On my last day in Thailand, I need some time to myself...
And what better place to reflect on 2 months travelling in ‘the land of smiles’ than Wat Rong Khun.
Construction began in 1997 on this all-white temple.
The white is said to represent Lord Buddha’s purity and wisdom.
I take a local bus at midday out to the temple – Chiang Rai bus station turns out to be a great place for character spotting.
My mind shifts down a gear as I watch...
...an old man with no teeth and one shoe. He spits a ball of flem out of the bus door.
He buys iced tea in a plastic bag from a smiling lady in a straw hat.
She also sells corn and crunchy green mango.
We vibrate all the way out of Chiang Rai – the metal bus shakes my head, my back, my teeth – but it’s not an unpleasant sensation.
In fact, the movement starts to clear my head, which is full of sensory recollections of Thailand.
The bus driver has constructed a mini-temple at the front of his bus – complete with open bottle of red pop with straw, a wooden Buddha statue with necklace of dried flowers, a pink china figurine and imitation lotus flowers.
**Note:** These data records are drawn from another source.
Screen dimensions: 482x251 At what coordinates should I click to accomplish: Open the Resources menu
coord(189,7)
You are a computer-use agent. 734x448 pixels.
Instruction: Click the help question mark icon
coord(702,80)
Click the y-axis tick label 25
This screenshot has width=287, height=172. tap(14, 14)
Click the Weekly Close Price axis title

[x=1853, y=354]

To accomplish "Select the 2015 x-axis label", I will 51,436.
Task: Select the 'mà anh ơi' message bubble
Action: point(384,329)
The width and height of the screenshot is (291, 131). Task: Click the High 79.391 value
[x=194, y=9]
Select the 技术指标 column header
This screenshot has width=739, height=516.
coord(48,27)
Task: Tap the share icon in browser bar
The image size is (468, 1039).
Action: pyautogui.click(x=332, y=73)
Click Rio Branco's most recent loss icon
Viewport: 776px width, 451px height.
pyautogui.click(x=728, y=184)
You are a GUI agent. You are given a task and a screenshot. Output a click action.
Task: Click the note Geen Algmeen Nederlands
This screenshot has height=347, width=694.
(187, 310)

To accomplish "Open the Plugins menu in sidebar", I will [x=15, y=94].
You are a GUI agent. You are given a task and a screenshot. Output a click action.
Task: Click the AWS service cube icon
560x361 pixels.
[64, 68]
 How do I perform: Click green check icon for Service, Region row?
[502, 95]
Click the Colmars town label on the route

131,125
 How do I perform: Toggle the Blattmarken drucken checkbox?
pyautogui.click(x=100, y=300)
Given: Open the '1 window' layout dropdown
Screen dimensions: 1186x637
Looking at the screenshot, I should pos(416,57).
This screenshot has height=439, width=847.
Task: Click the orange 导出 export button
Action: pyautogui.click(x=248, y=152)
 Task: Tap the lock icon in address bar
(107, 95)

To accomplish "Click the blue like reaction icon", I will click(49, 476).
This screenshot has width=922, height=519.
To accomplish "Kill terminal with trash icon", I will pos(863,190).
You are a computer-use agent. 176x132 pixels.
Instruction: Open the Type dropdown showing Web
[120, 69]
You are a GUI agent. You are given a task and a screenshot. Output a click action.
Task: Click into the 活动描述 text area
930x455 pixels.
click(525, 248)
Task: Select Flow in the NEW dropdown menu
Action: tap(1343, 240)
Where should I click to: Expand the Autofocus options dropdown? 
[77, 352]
And there's a plastic bowl of noodles and dumplings – is that for Lord Buddha? Or is it the bus driver’s packed lunch? Either way, it makes me smile.
Then the bus stops on the side of a busy highway. The female conductor smiles at me behind her pink sunglasses.
‘Wat Rong Khun,’ she says, pointing across the dual carriageway.
I jump down the stairs of the bus and run across the road.
And then I’m dazzled...
Brilliant in every sense of the word. Wat Rong Khun shines with the creator’s inspiration and talent.
Chalermchai Kositpipat is the Thai visual artist who dreamed up Wat Rong Khun.
Kositpipat says: "I intend to remain a painter for the cause of Buddhism until the last day of my life. Nothing can ever change me or divert me from this course, not fame, nor contempt."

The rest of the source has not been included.